The exercise
Please pick out every line in the listing below that contains the word "agent", and copy each of those lines in full.

Raw records
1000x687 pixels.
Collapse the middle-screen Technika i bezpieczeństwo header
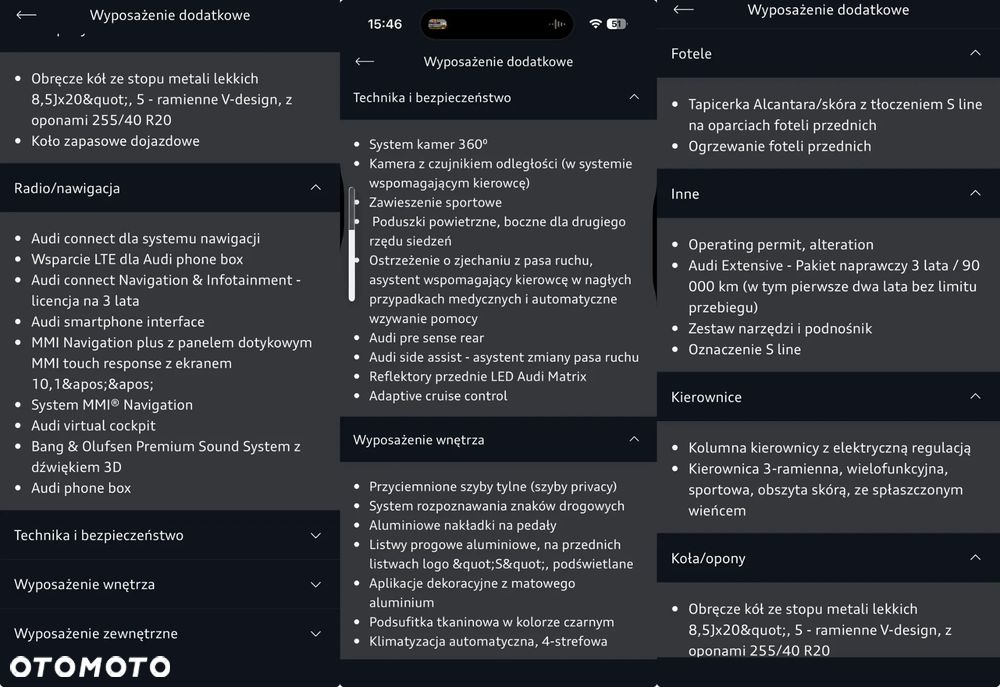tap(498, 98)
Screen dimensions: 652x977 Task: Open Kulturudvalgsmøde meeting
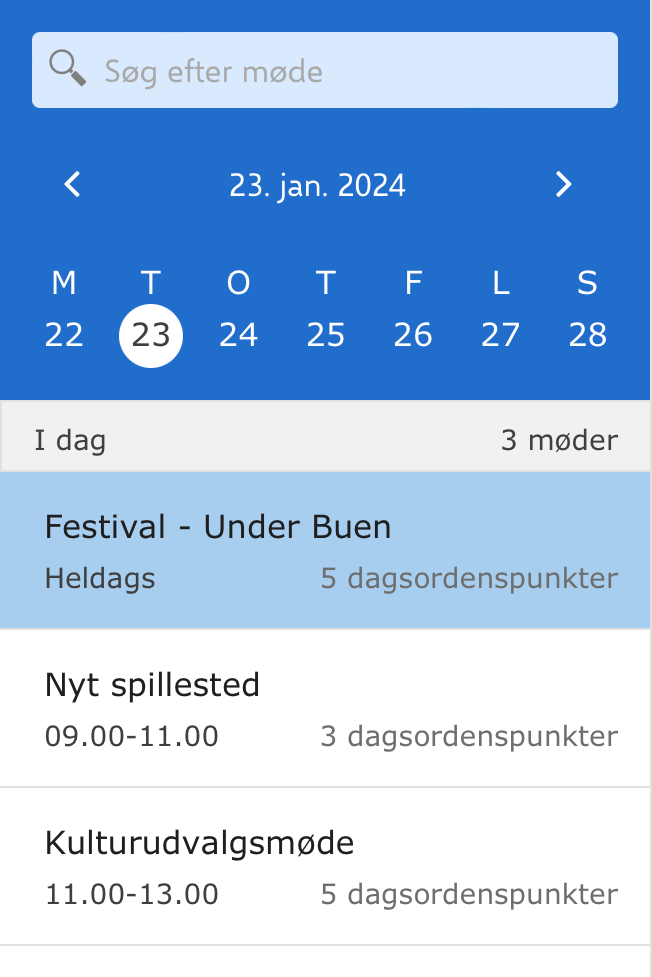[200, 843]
...
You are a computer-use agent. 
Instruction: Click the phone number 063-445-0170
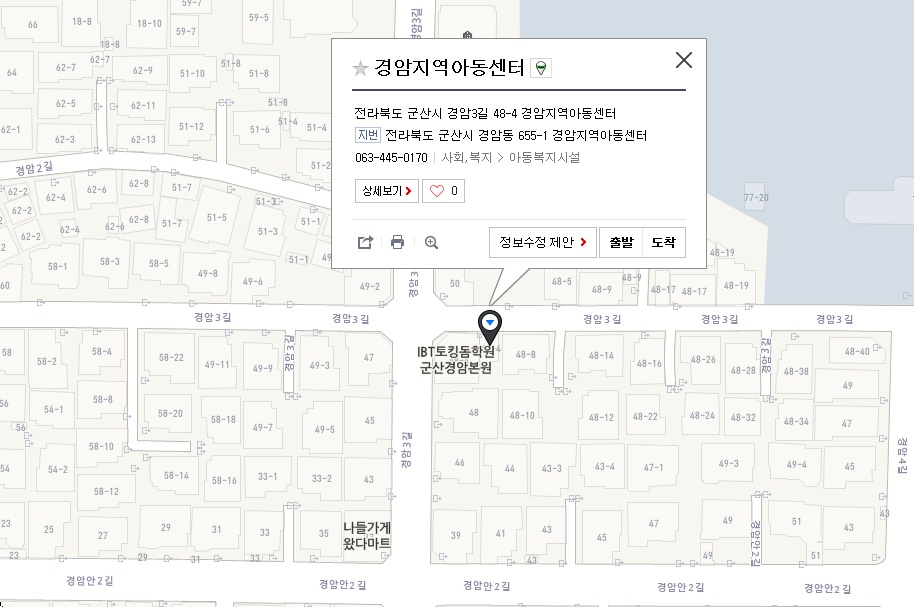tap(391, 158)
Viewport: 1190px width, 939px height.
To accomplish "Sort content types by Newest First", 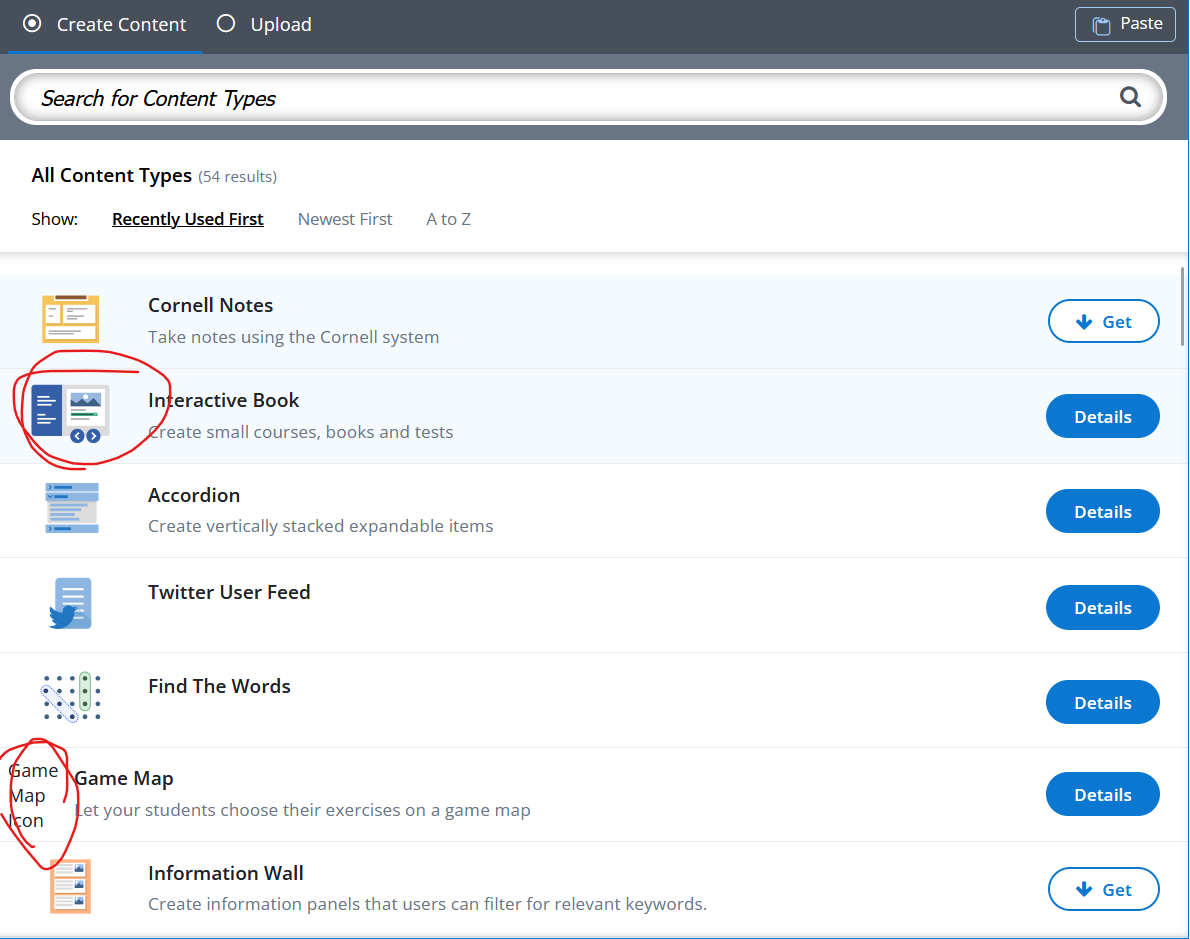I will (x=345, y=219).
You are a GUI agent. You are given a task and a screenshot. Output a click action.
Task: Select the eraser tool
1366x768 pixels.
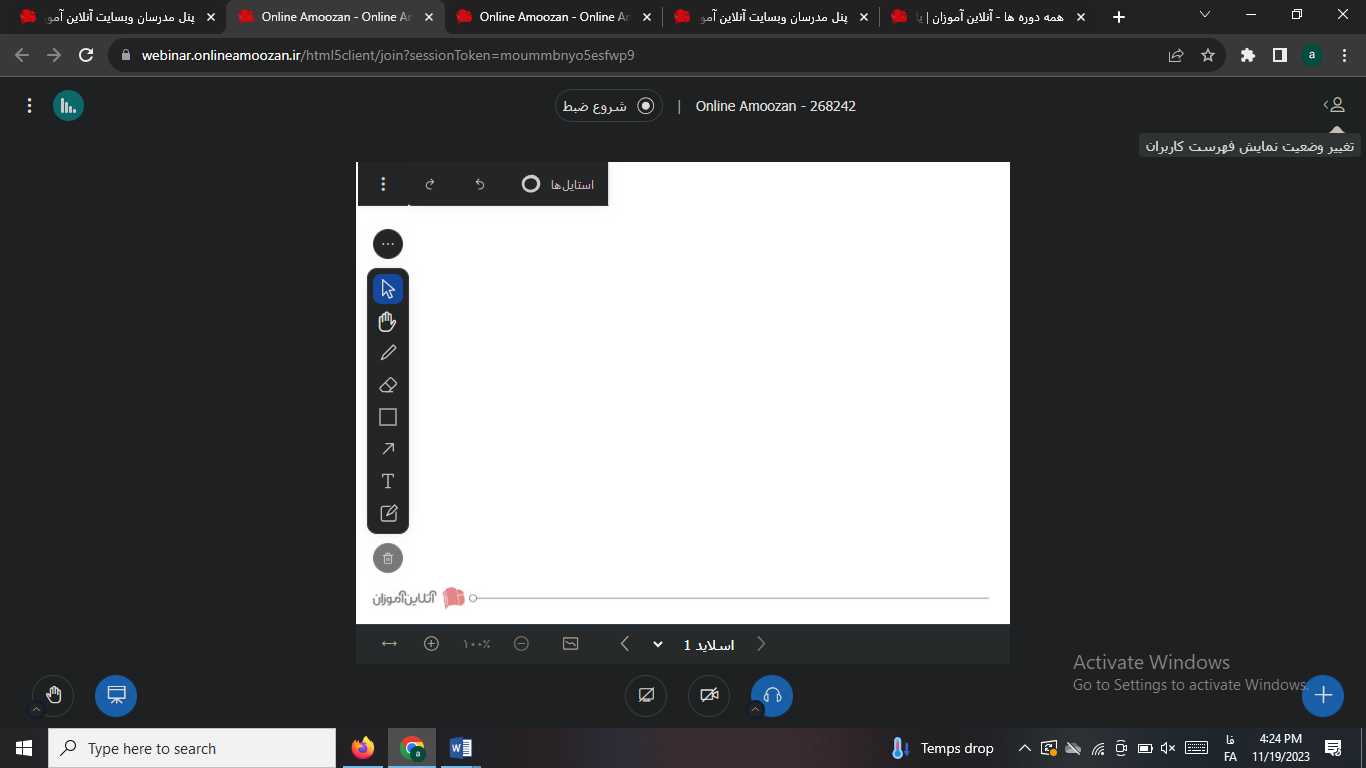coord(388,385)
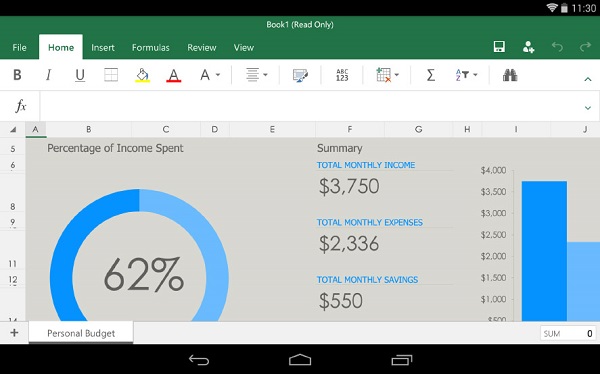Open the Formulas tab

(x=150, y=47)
...
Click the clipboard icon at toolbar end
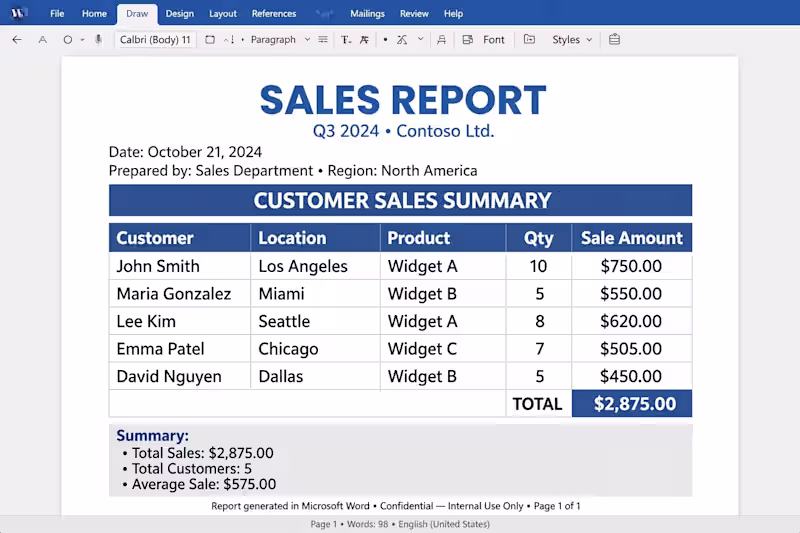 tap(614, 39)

Task answer
You are a computer-use agent. 
You are a GUI agent. You are given a task and a screenshot. Output a click action.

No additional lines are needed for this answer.